%%

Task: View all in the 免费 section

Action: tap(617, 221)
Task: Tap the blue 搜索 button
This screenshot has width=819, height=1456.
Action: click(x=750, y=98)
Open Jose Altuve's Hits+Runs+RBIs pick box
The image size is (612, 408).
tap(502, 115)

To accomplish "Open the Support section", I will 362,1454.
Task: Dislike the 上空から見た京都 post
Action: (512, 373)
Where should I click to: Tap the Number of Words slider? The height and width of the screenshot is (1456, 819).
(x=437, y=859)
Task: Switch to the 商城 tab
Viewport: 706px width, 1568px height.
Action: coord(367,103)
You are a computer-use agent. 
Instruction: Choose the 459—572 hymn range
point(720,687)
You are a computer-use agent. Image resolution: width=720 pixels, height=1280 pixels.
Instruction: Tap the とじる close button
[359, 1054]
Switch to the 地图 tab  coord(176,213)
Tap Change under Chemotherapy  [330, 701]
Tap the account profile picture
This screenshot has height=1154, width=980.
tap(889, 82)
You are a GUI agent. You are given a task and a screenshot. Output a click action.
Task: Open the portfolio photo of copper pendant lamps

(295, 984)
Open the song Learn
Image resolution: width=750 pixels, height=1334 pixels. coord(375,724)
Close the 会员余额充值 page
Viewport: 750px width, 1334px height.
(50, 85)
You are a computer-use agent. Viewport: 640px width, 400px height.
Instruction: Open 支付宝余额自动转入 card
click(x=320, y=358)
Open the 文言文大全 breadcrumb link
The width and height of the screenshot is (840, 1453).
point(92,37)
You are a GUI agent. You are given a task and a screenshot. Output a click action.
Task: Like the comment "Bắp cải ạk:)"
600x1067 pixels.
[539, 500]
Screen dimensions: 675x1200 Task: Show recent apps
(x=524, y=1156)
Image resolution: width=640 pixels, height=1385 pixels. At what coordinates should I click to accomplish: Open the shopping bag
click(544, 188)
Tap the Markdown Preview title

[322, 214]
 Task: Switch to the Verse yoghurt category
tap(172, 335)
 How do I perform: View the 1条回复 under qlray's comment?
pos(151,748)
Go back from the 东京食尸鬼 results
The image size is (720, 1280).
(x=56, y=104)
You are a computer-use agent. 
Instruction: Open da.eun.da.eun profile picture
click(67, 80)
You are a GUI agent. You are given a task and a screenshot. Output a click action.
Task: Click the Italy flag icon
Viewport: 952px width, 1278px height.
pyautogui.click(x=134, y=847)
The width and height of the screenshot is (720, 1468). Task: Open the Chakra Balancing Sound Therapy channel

%%

_Goal of the exercise_
Reproduce the lines of material unchanged, starting with the first line and going on through the line that contains "Action: (512, 373)".

_Exercise output_
Task: View all in the 免费 section

Action: tap(617, 221)
Task: Tap the blue 搜索 button
This screenshot has width=819, height=1456.
Action: click(x=750, y=98)
Open Jose Altuve's Hits+Runs+RBIs pick box
The image size is (612, 408).
tap(502, 115)

To accomplish "Open the Support section", I will 362,1454.
Task: Dislike the 上空から見た京都 post
Action: (512, 373)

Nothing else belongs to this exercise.